Dont think this has been said but follow what i am doing. Im doing a 10km run, but its part of a triathlon so a 1500m swim and 40km cycle before lol but your run training can be the same.

Do the following:

Threshold/tempo run twice a week - this is running at 70-80% of max hr. it can be difficult to keep your hr consistant, but focus especially on keeping it around 75% of max hr. This run should not be too hard and when you have finished you should feel as though you could have gone further. Increase your distance steadily over the weeks (btu ensure you stay in the hr zone mentioned!), right up to 10km. I did writedown all the science for this but cant be botherd now lol but simply it ensures your exercising at an intensity that faciltates primary use of your aerobic energy pathways, which will provide you with the best source of energy for distance running.

Race pace run once or twice a week - this is running at the pace you want to run your race at and can be figured out by what time you want to do the 10km in.
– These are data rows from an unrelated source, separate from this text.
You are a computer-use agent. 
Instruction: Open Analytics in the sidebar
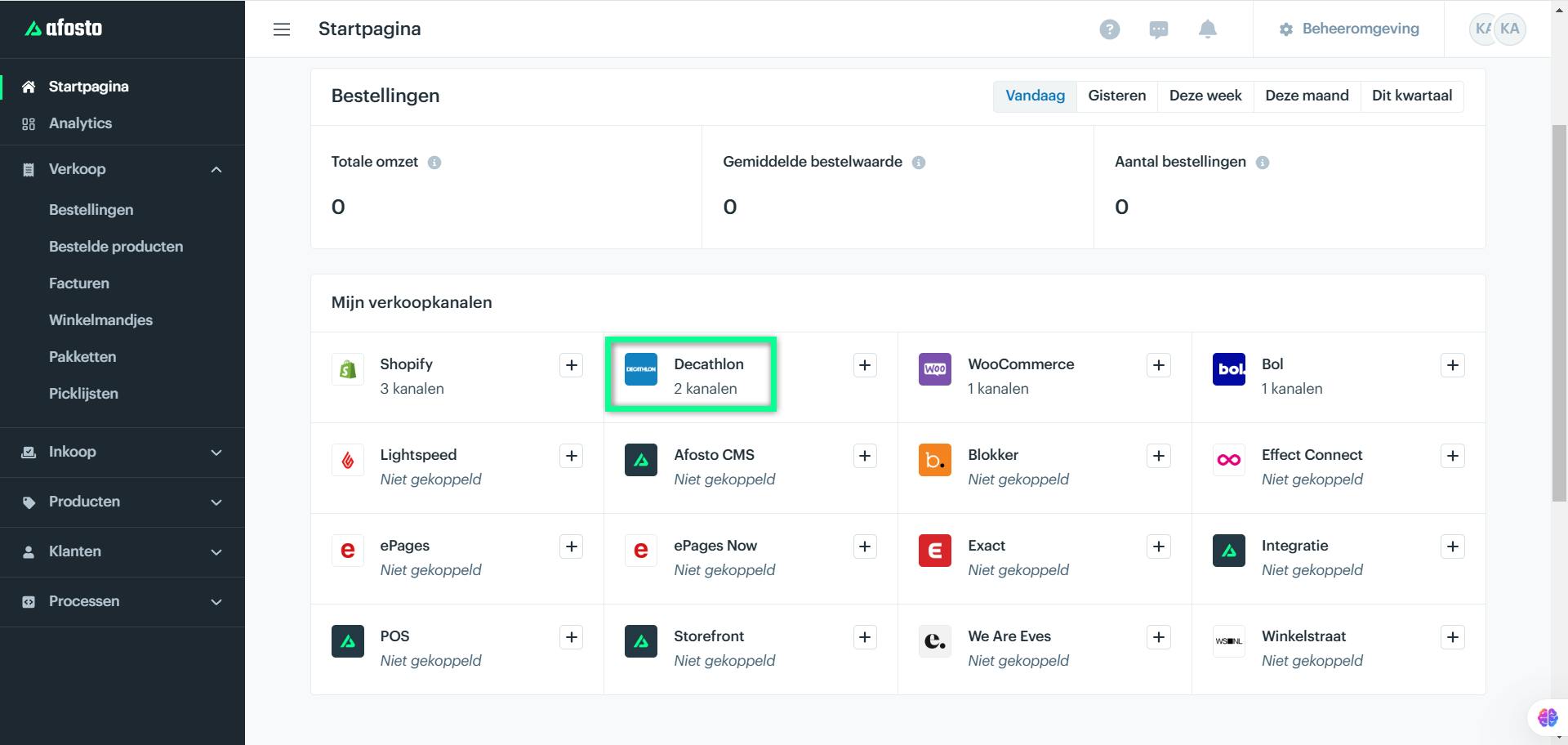point(80,123)
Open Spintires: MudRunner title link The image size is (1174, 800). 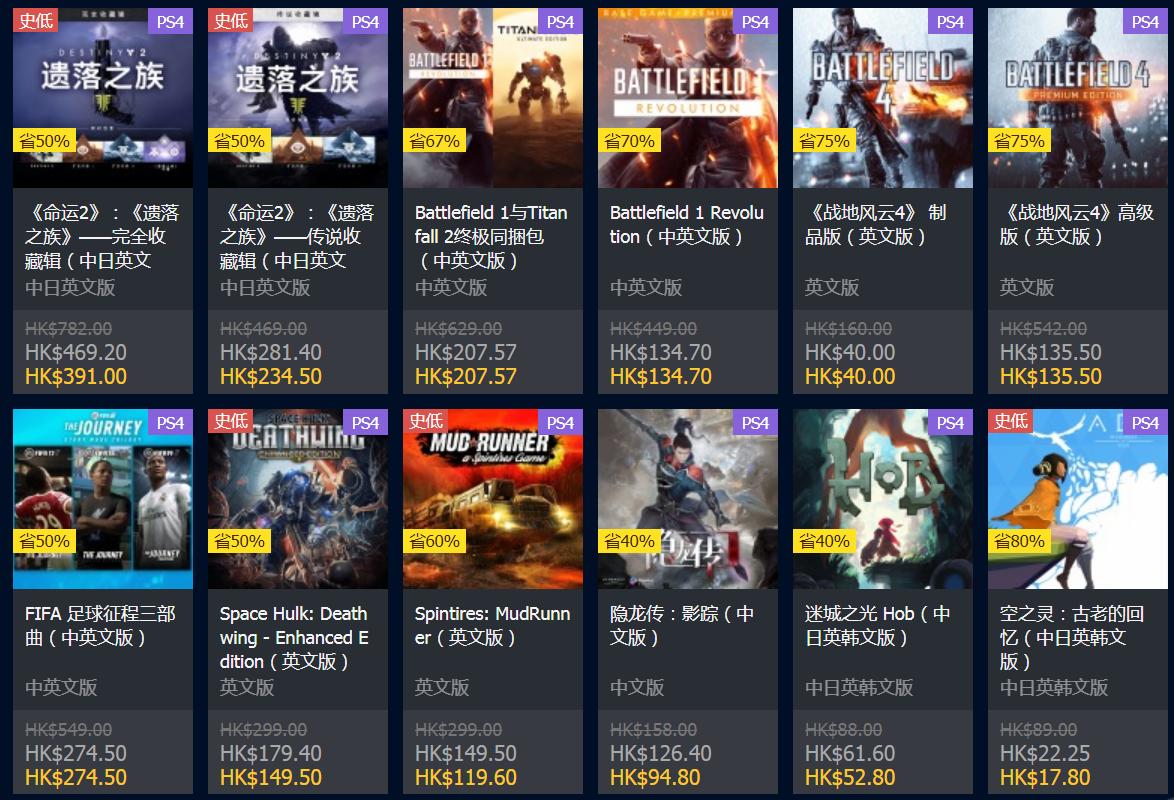492,625
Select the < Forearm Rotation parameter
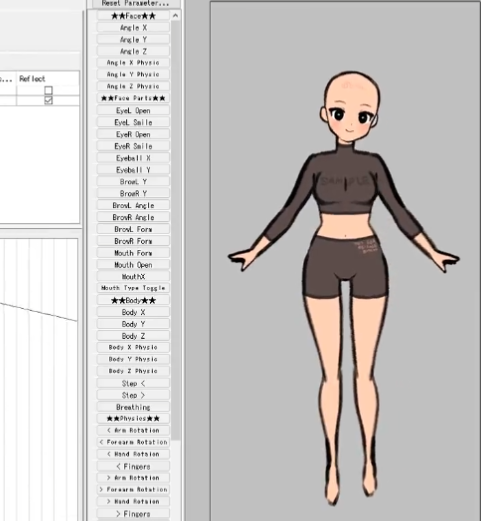 click(x=133, y=442)

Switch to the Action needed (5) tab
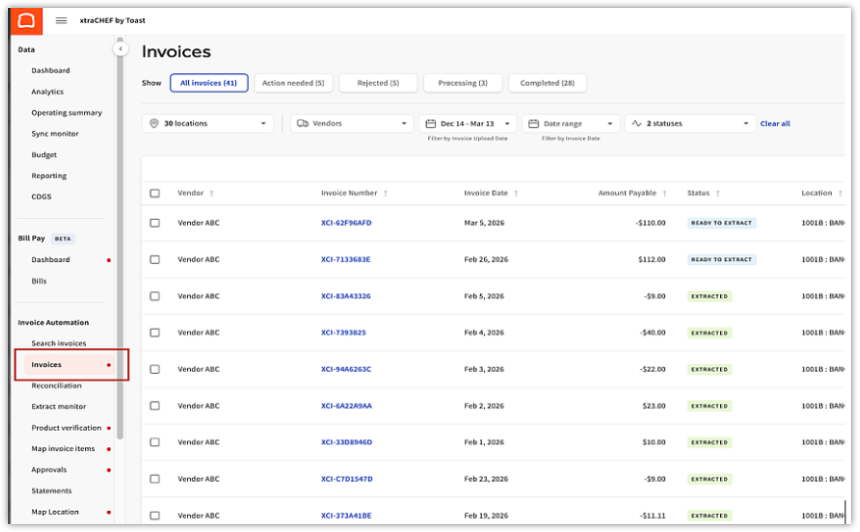pos(293,83)
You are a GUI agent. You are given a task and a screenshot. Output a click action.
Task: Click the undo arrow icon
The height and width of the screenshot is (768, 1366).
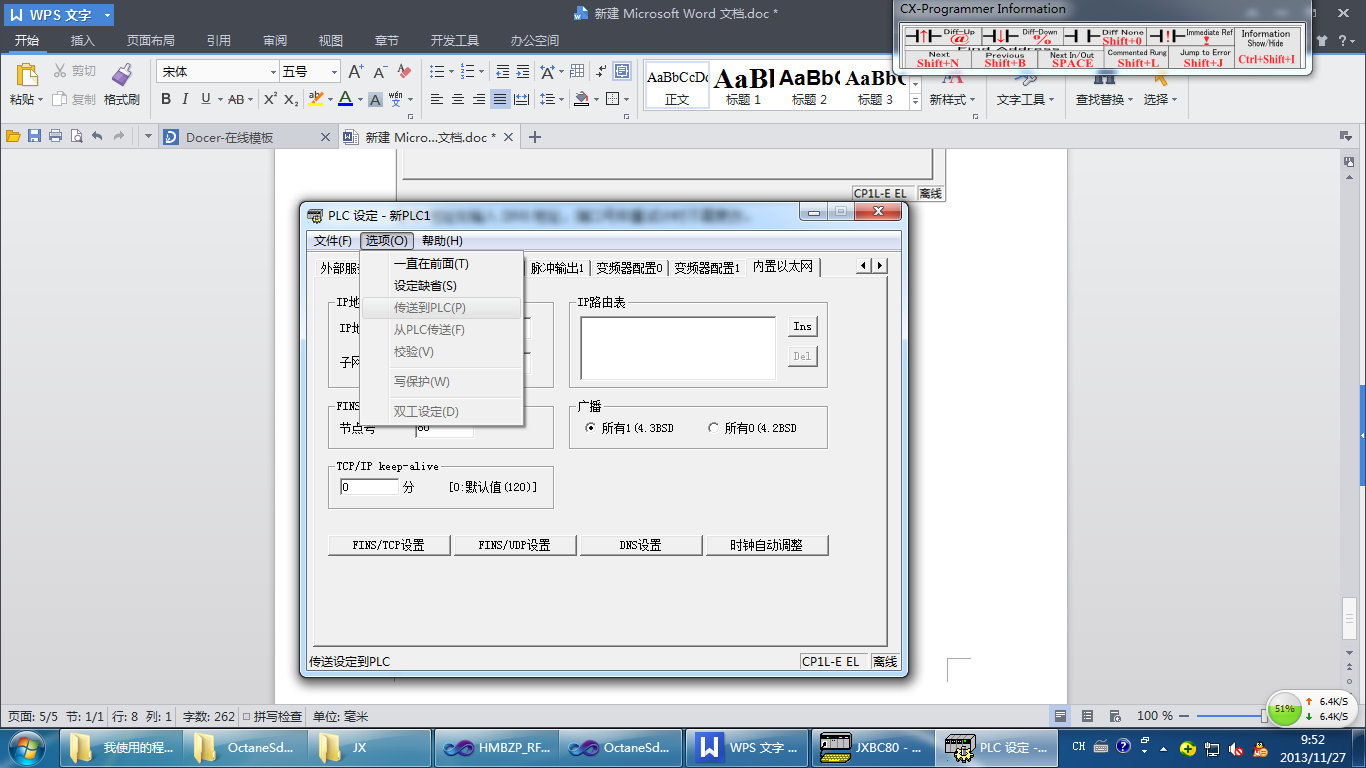97,137
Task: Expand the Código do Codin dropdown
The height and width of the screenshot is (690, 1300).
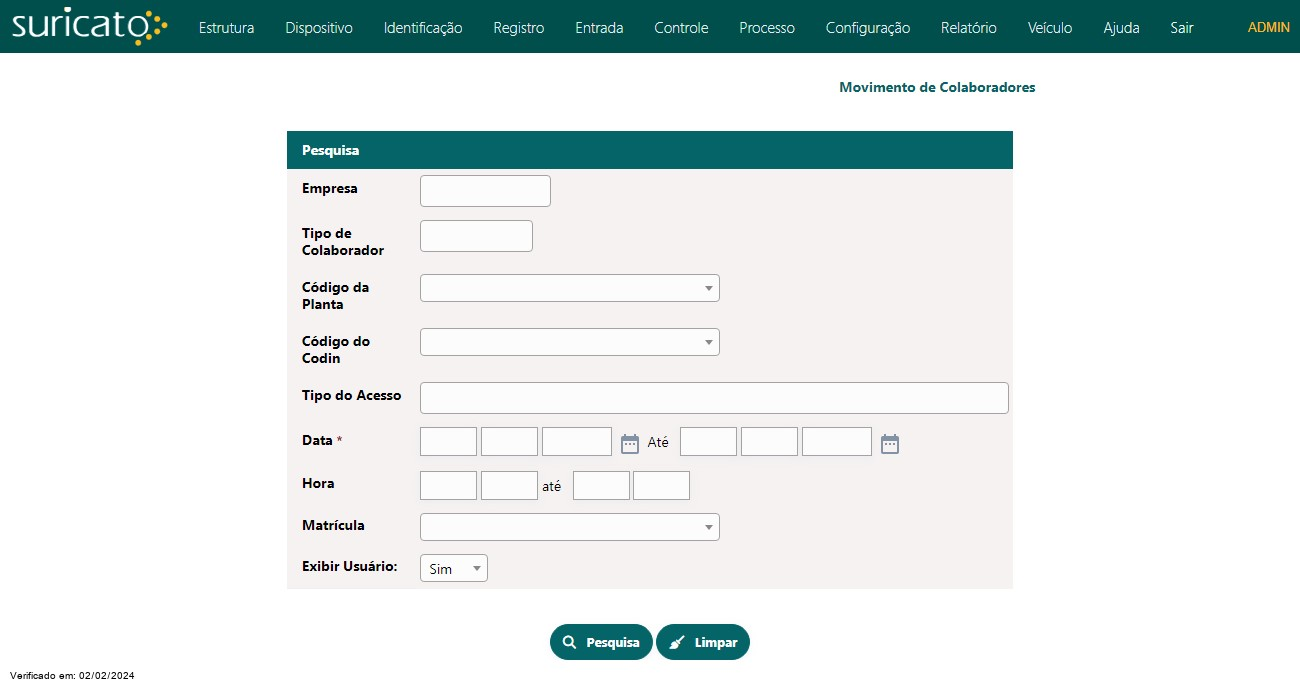Action: 569,342
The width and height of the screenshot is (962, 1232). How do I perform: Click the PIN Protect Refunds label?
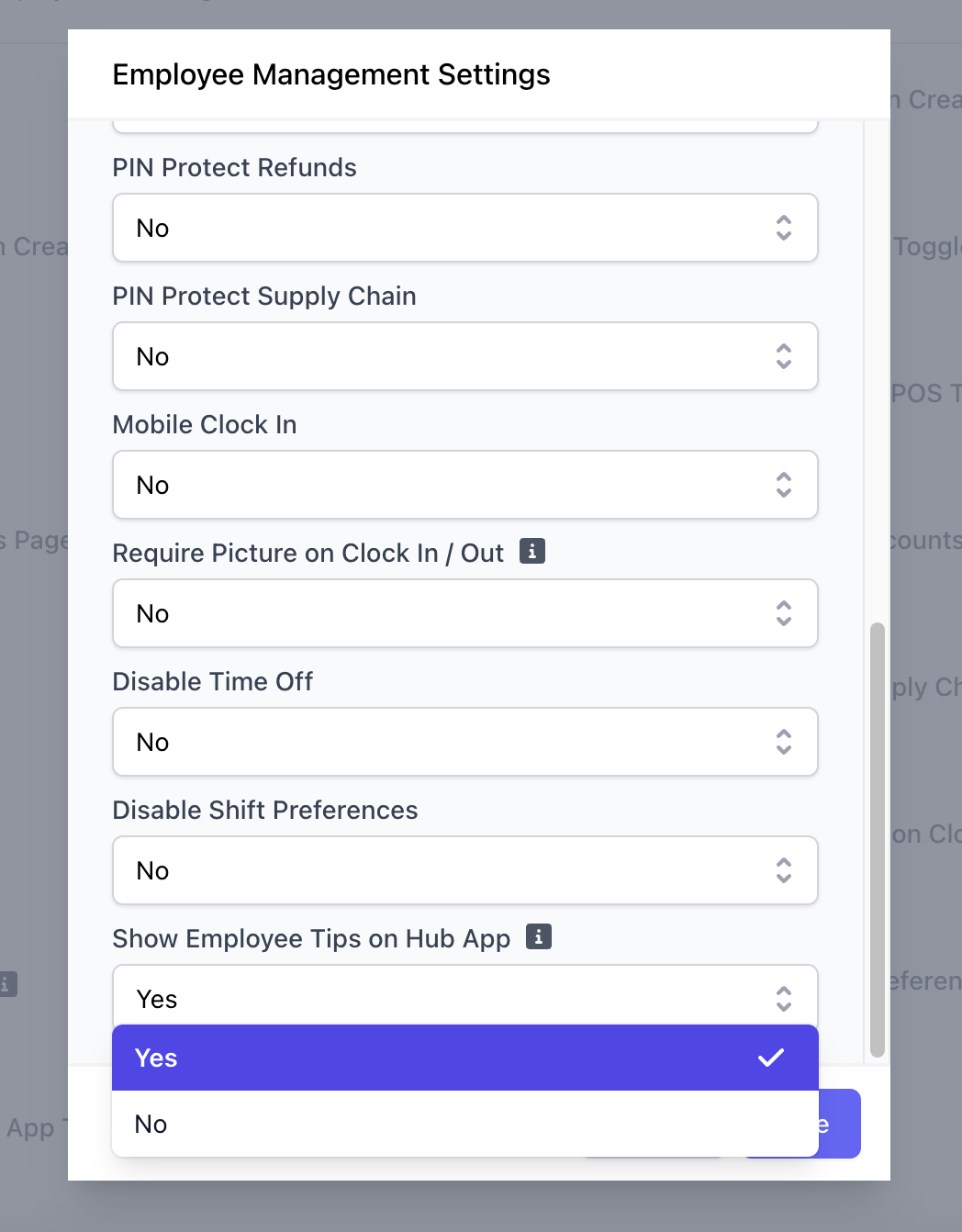tap(234, 167)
The distance you run this at should be less than your threshold run, with you increasing the distance gradually over weeks. Aim to increase this distance upto 10km or just below, before your race so you know you can run it in this time. Although this is ran at more like 75-85% of max and will facilitate greater use of anaerobic energy pathways in relation to threshold running, it can help your body adapt to and get used what happens during running of this intensity. In addition, even in endurance events, anaerobic energy patheways are used, especially in the later stages where you run faster for the last x amount of kms.

Hope thats not too confusing lol, it simple in reality, what time are you aiming to do it in?